◆ Instructions to follow:
Copy out the items from the start of the records to the line with "Voir l'image en", keeping both of those lines.

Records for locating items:
────

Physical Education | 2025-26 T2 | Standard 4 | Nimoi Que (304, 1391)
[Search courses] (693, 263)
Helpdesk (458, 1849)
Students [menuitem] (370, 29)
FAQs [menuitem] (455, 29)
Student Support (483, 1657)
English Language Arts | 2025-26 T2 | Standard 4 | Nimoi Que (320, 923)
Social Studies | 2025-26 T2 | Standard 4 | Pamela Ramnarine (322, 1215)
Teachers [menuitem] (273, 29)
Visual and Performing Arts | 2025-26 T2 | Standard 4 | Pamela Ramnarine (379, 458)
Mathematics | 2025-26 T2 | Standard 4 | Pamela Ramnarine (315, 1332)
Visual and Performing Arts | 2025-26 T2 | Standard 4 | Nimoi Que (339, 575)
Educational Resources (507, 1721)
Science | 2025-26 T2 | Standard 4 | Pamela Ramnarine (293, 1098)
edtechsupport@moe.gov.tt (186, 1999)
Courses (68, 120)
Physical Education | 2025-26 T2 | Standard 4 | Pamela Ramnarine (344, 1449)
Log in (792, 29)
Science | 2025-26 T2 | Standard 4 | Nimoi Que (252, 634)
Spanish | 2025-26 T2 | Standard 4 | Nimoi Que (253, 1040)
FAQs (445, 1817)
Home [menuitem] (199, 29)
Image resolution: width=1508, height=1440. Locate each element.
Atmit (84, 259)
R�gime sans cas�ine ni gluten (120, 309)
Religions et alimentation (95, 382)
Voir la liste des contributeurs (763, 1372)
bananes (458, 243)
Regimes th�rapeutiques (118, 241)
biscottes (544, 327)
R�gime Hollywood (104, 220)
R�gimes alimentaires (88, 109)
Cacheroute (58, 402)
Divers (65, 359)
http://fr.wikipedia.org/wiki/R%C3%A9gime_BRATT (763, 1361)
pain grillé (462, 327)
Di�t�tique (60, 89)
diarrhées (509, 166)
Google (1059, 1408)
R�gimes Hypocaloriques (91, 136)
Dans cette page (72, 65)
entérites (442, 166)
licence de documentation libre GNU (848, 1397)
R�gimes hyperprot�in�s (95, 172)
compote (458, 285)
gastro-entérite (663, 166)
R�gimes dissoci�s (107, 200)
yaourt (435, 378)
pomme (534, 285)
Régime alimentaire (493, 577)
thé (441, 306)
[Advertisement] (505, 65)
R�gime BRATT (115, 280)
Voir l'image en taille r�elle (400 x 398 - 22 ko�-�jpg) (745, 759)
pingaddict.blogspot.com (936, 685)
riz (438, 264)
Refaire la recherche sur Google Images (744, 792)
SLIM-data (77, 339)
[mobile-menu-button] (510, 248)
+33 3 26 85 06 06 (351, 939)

────

◆ Solution for this problem:
Physical Education | 2025-26 T2 | Standard 4 | Nimoi Que (304, 1391)
[Search courses] (693, 263)
Helpdesk (458, 1849)
Students [menuitem] (370, 29)
FAQs [menuitem] (455, 29)
Student Support (483, 1657)
English Language Arts | 2025-26 T2 | Standard 4 | Nimoi Que (320, 923)
Social Studies | 2025-26 T2 | Standard 4 | Pamela Ramnarine (322, 1215)
Teachers [menuitem] (273, 29)
Visual and Performing Arts | 2025-26 T2 | Standard 4 | Pamela Ramnarine (379, 458)
Mathematics | 2025-26 T2 | Standard 4 | Pamela Ramnarine (315, 1332)
Visual and Performing Arts | 2025-26 T2 | Standard 4 | Nimoi Que (339, 575)
Educational Resources (507, 1721)
Science | 2025-26 T2 | Standard 4 | Pamela Ramnarine (293, 1098)
edtechsupport@moe.gov.tt (186, 1999)
Courses (68, 120)
Physical Education | 2025-26 T2 | Standard 4 | Pamela Ramnarine (344, 1449)
Log in (792, 29)
Science | 2025-26 T2 | Standard 4 | Nimoi Que (252, 634)
Spanish | 2025-26 T2 | Standard 4 | Nimoi Que (253, 1040)
FAQs (445, 1817)
Home [menuitem] (199, 29)
Image resolution: width=1508, height=1440. Locate each element.
Atmit (84, 259)
R�gime sans cas�ine ni gluten (120, 309)
Religions et alimentation (95, 382)
Voir la liste des contributeurs (763, 1372)
bananes (458, 243)
Regimes th�rapeutiques (118, 241)
biscottes (544, 327)
R�gime Hollywood (104, 220)
R�gimes alimentaires (88, 109)
Cacheroute (58, 402)
Divers (65, 359)
http://fr.wikipedia.org/wiki/R%C3%A9gime_BRATT (763, 1361)
pain grillé (462, 327)
Di�t�tique (60, 89)
diarrhées (509, 166)
Google (1059, 1408)
R�gimes Hypocaloriques (91, 136)
Dans cette page (72, 65)
entérites (442, 166)
licence de documentation libre GNU (848, 1397)
R�gimes hyperprot�in�s (95, 172)
compote (458, 285)
gastro-entérite (663, 166)
R�gimes dissoci�s (107, 200)
yaourt (435, 378)
pomme (534, 285)
Régime alimentaire (493, 577)
thé (441, 306)
[Advertisement] (505, 65)
R�gime BRATT (115, 280)
Voir l'image en taille r�elle (400 x 398 - 22 ko�-�jpg) (745, 759)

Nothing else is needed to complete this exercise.